## start EXTRACTED DATA

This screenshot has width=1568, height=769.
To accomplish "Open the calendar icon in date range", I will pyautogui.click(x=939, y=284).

## end EXTRACTED DATA
## start EXTRACTED DATA

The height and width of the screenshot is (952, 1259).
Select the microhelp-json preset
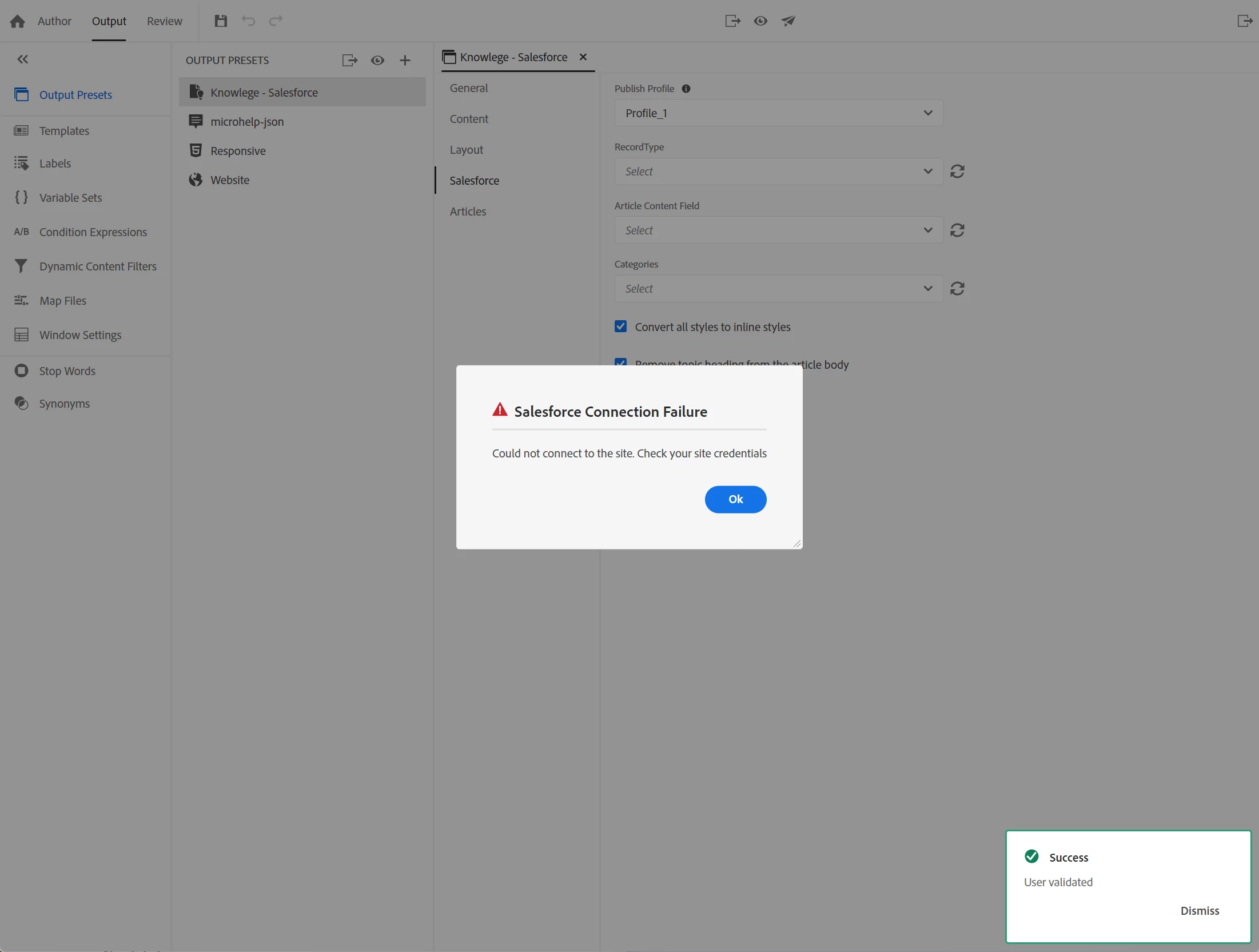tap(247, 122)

## end EXTRACTED DATA
## start EXTRACTED DATA

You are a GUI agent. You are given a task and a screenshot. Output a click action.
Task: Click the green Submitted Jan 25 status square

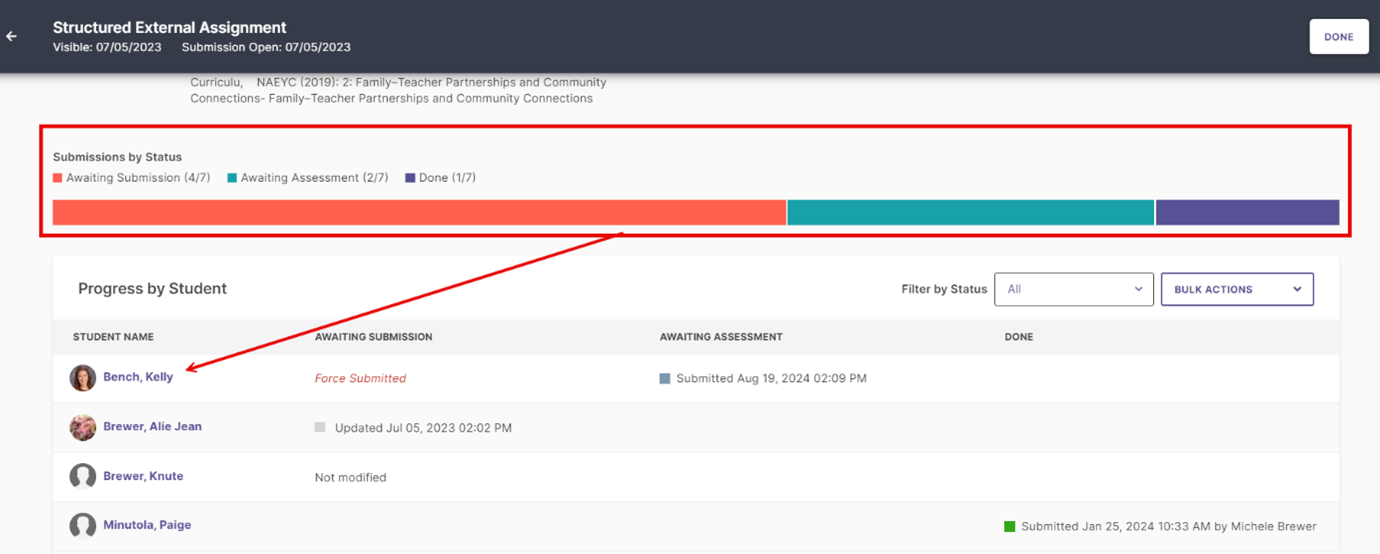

## end EXTRACTED DATA

▸ WHAT IS EXPECTED:
Find each line in the items above that contains the word "screenshot" and copy those lines.

▸ SOLVED EXERCISE:
This screenshot has width=1568, height=769.
The height and width of the screenshot is (952, 1259).
You are a GUI agent. You are given a task and a screenshot. Output a click action.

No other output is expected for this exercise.